Extracted entries:
+--
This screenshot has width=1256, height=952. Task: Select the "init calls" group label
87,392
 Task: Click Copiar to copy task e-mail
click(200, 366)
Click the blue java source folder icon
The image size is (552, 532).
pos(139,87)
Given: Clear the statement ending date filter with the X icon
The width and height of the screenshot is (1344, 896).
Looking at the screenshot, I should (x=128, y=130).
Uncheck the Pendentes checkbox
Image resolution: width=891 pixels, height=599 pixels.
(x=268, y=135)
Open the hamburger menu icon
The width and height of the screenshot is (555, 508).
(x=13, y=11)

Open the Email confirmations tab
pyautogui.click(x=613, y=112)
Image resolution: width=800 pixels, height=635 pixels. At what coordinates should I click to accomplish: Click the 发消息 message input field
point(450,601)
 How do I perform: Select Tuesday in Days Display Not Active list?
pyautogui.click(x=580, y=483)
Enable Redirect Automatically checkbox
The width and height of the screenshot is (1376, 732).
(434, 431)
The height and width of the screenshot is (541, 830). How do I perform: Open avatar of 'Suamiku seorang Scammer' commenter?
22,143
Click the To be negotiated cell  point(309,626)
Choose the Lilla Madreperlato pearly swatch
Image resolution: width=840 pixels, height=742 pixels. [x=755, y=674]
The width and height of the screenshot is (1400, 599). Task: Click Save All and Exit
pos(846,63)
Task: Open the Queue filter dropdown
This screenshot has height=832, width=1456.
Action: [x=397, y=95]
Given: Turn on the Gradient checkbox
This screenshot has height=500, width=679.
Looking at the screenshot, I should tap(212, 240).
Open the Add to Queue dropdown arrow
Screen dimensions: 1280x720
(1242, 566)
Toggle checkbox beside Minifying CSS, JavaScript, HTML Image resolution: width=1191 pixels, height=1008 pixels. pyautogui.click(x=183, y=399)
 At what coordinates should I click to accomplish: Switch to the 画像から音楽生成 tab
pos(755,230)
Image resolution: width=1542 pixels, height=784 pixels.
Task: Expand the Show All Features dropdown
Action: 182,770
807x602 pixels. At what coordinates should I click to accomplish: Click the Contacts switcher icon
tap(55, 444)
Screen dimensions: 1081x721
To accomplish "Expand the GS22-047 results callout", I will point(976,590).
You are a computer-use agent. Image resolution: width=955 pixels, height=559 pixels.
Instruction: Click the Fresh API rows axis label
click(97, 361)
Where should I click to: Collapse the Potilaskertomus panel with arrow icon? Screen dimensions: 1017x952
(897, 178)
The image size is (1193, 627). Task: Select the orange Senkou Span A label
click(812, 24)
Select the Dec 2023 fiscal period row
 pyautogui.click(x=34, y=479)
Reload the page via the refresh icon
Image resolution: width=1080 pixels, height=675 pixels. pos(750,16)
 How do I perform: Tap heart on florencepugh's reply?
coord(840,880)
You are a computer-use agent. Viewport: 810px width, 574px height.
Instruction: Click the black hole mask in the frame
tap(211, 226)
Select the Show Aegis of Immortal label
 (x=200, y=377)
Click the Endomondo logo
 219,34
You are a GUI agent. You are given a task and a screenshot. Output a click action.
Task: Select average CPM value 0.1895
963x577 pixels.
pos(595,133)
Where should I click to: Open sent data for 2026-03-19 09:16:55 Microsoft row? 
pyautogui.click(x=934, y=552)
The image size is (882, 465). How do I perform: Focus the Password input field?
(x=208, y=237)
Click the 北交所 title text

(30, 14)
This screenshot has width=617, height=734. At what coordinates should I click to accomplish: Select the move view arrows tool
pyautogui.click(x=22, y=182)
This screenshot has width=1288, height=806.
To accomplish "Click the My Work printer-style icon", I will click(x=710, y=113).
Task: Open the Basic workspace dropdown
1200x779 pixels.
+--
Work instructions: Produce an exact copy of each line from the one holding "Instruction: Click the black" through the last line of the records, both included, and nothing more.

Exercise output:
Instruction: Click the black hole mask in the frame
tap(211, 226)
Select the Show Aegis of Immortal label
 (x=200, y=377)
Click the Endomondo logo
 219,34
You are a GUI agent. You are given a task and a screenshot. Output a click action.
Task: Select average CPM value 0.1895
963x577 pixels.
pos(595,133)
Where should I click to: Open sent data for 2026-03-19 09:16:55 Microsoft row? 
pyautogui.click(x=934, y=552)
The image size is (882, 465). How do I perform: Focus the Password input field?
(x=208, y=237)
Click the 北交所 title text

(30, 14)
This screenshot has width=617, height=734. At what coordinates should I click to accomplish: Select the move view arrows tool
pyautogui.click(x=22, y=182)
This screenshot has width=1288, height=806.
To accomplish "Click the My Work printer-style icon", I will click(x=710, y=113).
Task: Open the Basic workspace dropdown
1200x779 pixels.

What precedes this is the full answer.